What mechanisms of domination survive throughout our history? How to look at this legacy and our heritage to better understand our present? These are some of the questions that resonate in this new curatorial story by BIENALSUR.
“This contemporary interpretation proposed by Colín, Garcilazo, Poblete and El Bondi Colectivo is generated from their critical reflections on pre-Hispanic documents, iconographic traditions and the narrative style of the different Native American peoples. These pieces carry stories of dissidence and resistance from subdued civilizations and racialized bodies. The images are updated, thus enhancing their ability to interrogate the crises of the present in their interweaving with the oppression that founded the New World. From this proposed viewpoint, the heritage of cultures allows for this critical dialogue at the Udaondo. The utensils, tools and crafts, beyond their archaeological value, reveal ways of life that attend to harmony with the environment and the cosmos, the search for everyday beauty and respect for aesthetic traditions as an element of identity. Faced with climate chaos, a consequence of the extractivist realities of capitalism, the harmonious shape of a bowl encloses a worldview that makes our dejected present explode from an active memory in the matter and in the bodies of those who recognize themselves as descendants of the producers of these objects and their struggle”, the curators say.
Besides "The Eternal Return of the New World", "Silver rights", by the Italian Elena Mazzi (in dialogue with the Argentine Eduardo Molinari and the Mapuche Mauro Millán), was also inaugurated. Curated by the Italian Emanuele Guidi and with the support of the Italian Institute of Culture and the Italian Council, this project consists of a large installation with multiple elements, and delves into the ancestral relationship of this original community with its territories in South America, today denied by neocolonial forms of extractivist capitalism.
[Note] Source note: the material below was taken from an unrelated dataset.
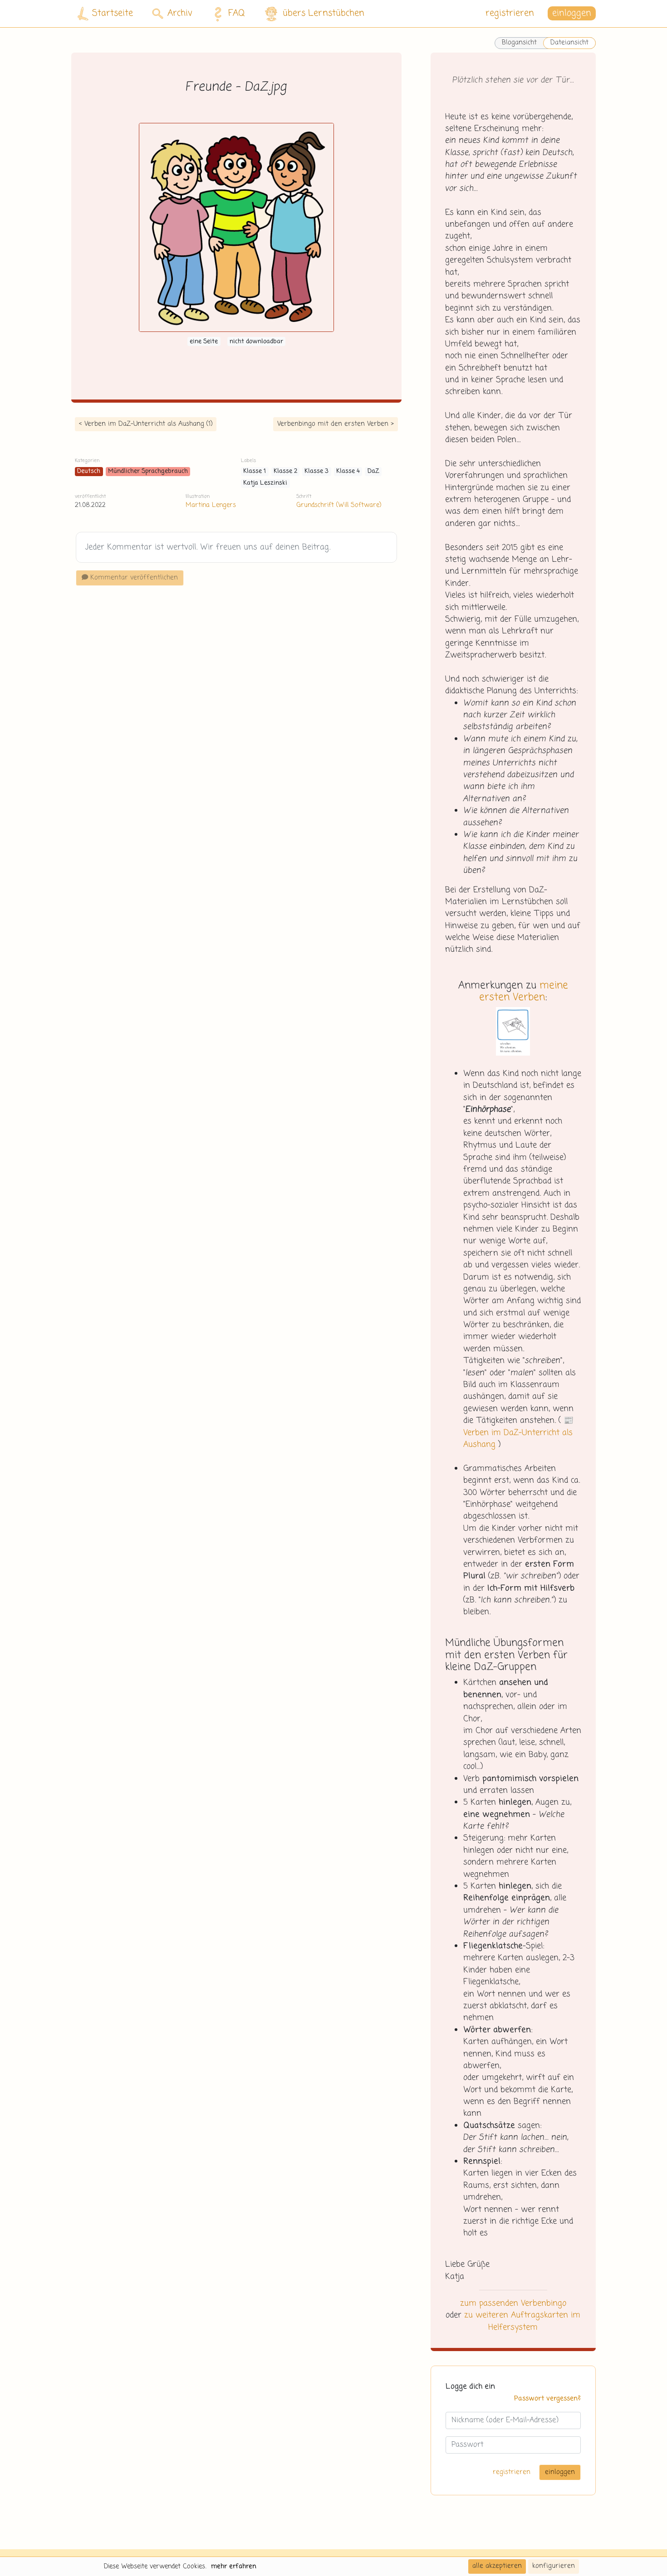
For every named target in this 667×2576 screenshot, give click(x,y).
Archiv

“For years, Mazzi has investigated environmental areas at risk, using new forms of contextualization of local artisan traditions. Silver Rights is developed from a residency during which Mazzi carried out a series of theoretical-practical laboratories in collaboration with leaders, youth, artisans and activists of the Mapuche community. Mazzi investigates the colonial actions of multinationals, particularly Benetton in the Patagonia region, and their insertion with the cultural, economic and political system of the area. The work functions as a map of community narrative and a symbol of social denunciation that reveals other forms of significance for the mineral (argentum, or silver) that gave this country its name”, Guidi points out.
Both exhibitions are presented at BIENALSUR’s Kilometre 70 and have the support of the Government of the Province of Buenos Aires. They can be visited until April 18th, on Saturdays, Sundays and holidays from 11 a.m. to 6 p.m. without reservation, and Thursdays and Fridays from 9 a.m. to 3 p.m. with prior registration.